Las migas del almuerzo
Es un sonido impertinente, que se clava como un martillo neumático, un tran tran de locomotora frenando a fondo que va in crescendo hasta traerte a la viva realidad. Lo compré hace un puñado de años en la parada de un marroquí de mercadillo. Era, en su día, de un color rojo demonio que cabreaba y en verdad que en sus tiempos mozos repicaba con más fuerza y tiento que hoy en día. Cosas de la edad, que a todos llega. Pero ahí sigue, con esas mágicas pilas marca “enerpizer” que no se gastan ni a tiros, las mismas que acompañaron, como pajes, en su adquisición; ahí sigue, insisto, con sus orejas de ensaimada en levadura, puesto al relente de la mesita de noche, sin fallar un día solo, odiándonos mutuamente. Ni siquiera ya es rojo diablo, supongo que a fuerza de golpes se le ha cascado un tanto la chapa y pintura pero se ha hecho más fuerte, y tiene el mecanismo tan interiorizado que tengo por seguro que el día que olvide conectarlo, lo hará por sí mismo.

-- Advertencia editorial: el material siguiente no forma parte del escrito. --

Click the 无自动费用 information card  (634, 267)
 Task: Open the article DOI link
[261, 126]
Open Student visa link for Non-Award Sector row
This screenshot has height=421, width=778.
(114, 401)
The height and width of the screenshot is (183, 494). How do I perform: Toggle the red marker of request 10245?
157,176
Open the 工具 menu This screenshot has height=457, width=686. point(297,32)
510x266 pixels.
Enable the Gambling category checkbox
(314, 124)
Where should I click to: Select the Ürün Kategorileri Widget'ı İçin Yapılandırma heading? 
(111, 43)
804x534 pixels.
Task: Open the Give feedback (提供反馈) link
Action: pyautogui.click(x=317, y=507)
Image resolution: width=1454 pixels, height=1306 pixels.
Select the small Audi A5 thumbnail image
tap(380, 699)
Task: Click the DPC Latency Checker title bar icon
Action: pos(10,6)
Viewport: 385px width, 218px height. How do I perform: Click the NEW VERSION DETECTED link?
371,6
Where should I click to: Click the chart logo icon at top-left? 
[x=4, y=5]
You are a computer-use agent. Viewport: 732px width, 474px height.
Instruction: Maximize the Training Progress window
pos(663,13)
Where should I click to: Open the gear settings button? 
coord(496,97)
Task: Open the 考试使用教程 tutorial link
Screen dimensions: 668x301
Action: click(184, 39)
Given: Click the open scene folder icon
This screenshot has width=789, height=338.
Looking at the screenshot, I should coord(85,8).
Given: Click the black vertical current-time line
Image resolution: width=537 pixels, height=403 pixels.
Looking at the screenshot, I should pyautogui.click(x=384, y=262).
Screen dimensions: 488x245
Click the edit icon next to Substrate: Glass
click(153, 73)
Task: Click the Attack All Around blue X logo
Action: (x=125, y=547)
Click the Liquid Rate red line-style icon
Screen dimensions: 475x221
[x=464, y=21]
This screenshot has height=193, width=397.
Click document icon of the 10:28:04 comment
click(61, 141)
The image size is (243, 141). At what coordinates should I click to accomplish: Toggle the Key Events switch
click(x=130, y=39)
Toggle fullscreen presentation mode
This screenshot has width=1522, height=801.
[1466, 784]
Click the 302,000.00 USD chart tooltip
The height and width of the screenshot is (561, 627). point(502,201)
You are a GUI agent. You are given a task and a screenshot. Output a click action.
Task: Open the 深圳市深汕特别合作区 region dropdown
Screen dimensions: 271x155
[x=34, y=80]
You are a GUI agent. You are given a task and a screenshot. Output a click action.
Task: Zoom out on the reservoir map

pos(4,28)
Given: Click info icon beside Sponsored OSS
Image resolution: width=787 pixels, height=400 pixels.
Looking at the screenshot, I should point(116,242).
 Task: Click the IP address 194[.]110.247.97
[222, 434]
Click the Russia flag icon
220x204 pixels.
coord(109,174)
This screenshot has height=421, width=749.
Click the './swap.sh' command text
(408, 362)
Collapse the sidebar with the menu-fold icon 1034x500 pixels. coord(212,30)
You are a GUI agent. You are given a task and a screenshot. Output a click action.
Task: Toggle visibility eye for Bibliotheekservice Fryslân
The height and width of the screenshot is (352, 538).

Puede que sea un romántico empedernido; de los que aún creen en el sello y lacre, de los que no necesitan cien canales en la tdt, o que mantiene el politono de móvil desde el día que lo compró. Tampoco rindo culto a la tecnología sino en lo estrictamente necesario. Decir lo contrario sería la moraleja del absurdo, leyéndome como andan a través de esta pantalla. Me gusta la vida de pueblo aunque la circunstancia me obligue a engarzarme en la ciudad. Me gusta escuchar la esquila de las ánimas al atardecer llamando a la bendición de los que pernoctan en el purgatorio.
Por eso, al abrir el regalo de Papa Noel / Santa Claus / Coca-Cola invection y tomar entre mis manos el todopoderoso Iphone, regalo del padre amoroso a su hijo bien amado, no pude menos que voltearlo entre mis dedos. “Podrás leer tus migas al momento”, explicaron muy ufanos. ¿Para qué?, me dije para mi, mis migas se las lleva el viento: para eso fueron creadas. Sin embargo, por no hacerle el feo, he intentado adaptar mi modo de vida a tan menguante pantalla. Porque al fin y al cabo, de eso se trata. De comprimir nuestra vida al pixel necesario que permita arrastrar el pensamiento de arriba abajo.
Sin embargo, con toda su pompa tecnológica, el día 1 de enero, como a muchos estupefactos usuarios, la alarma del fabuloso y galáctico Iphone no sonó. Quizás su inteligencia artificial entendía que el primer día del año no es laborable. O simplemente falló. He dedicido volver a sacar del cajón a mi bonachón amigo rojo; es estridente, sí, feo como una vieja desdentada, sí, y algún día (supongo) necesitará que le cambien las pilas del trasero. Pero ahí sigue, sonando cada mañana, como una moza de ánimas, aferrado a la esencia de saberse útil. Sin necesidad de actualizaciones, de antivirus o de “control P”
Y aún lo oigo recitar: «Fieles cristianos acordémonos de las benditas almas del purgatorio con un padrenuestro y un avemaría por el amor de Dios», con sus tres toques de campana. Que intente reproducirlo si puede el todopoderoso Iphone.